Sprawcy kradzieży paliw w rękach łowickich policjantów. Przy jednym z nich zabezpieczono 180 gramów marihuany.
Trzech mieszkańców ościennych powiatów zatrzymali łowiccy policjanci w sprawie kradzieży paliw. Wszyscy usłyszeli już zarzuty.
W ostatnim czasie doszło do szeregu kradzieży, gdzie nieznani sprawcy przyjeżdżali na stację samochodem, tankowali paliwo do zbiorników i szybko odjeżdżali nie płacąc. Do zdarzeń doszło na przełomie roku na terenie powiatu łowickiego, brzezińskiego i sochaczewskiego. Z ustaleń policji wynikało, że sprawcy przemieszczali się oplem vectrą na tablicach rejestracyjnych, skradzionych wcześniej od innych pojazdów. Kryminalni wytypowali osoby mogące mieć związek ze sprawą. 4 stycznia zatrzymali trzech mężczyzn w wieku 20, 24 lata z powiatu skierniewickiego oraz 32-latka z powiatu sochaczewskiego. Podczas przeszukania miejsc zamieszkania podejrzewanych policjanci znaleźli i zabezpieczyli samochód wykorzystywany w przestępczym procederze, zbiorniki na paliwo, olej napędowy i inne przedmioty służące do popełniania przestępstw, m.in. kominiarki i łomy.

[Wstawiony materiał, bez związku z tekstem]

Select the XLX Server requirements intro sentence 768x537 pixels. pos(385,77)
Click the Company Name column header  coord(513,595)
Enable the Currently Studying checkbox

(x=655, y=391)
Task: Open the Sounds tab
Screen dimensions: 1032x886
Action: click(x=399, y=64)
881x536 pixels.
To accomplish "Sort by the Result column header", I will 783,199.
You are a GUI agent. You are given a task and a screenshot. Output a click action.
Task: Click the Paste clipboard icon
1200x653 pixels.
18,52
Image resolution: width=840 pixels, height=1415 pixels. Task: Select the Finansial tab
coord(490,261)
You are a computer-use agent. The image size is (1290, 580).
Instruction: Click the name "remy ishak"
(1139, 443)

Ponadto u 20-latka kryminalni znaleźli jeszcze ponad 180 gramów marihuany. Wszyscy są znani już policji. Śledczy dotychczas ustalili, że mężczyźni dopuścili się 7 przestępstw kradzieży paliw, gdzie jednorazowo wartość strat wynosiła około 600-900 złotych. Usłyszeli zarzuty kradzieży, a najmłodszy dodatkowo posiadania narkotyków. Grozi im do 5 lat pozbawienia wolności. Sprawa jest rozwojowa. Prokurator Rejonowy w Łowiczu zastosował dozór policyjny oraz zakaz opuszczania kraju.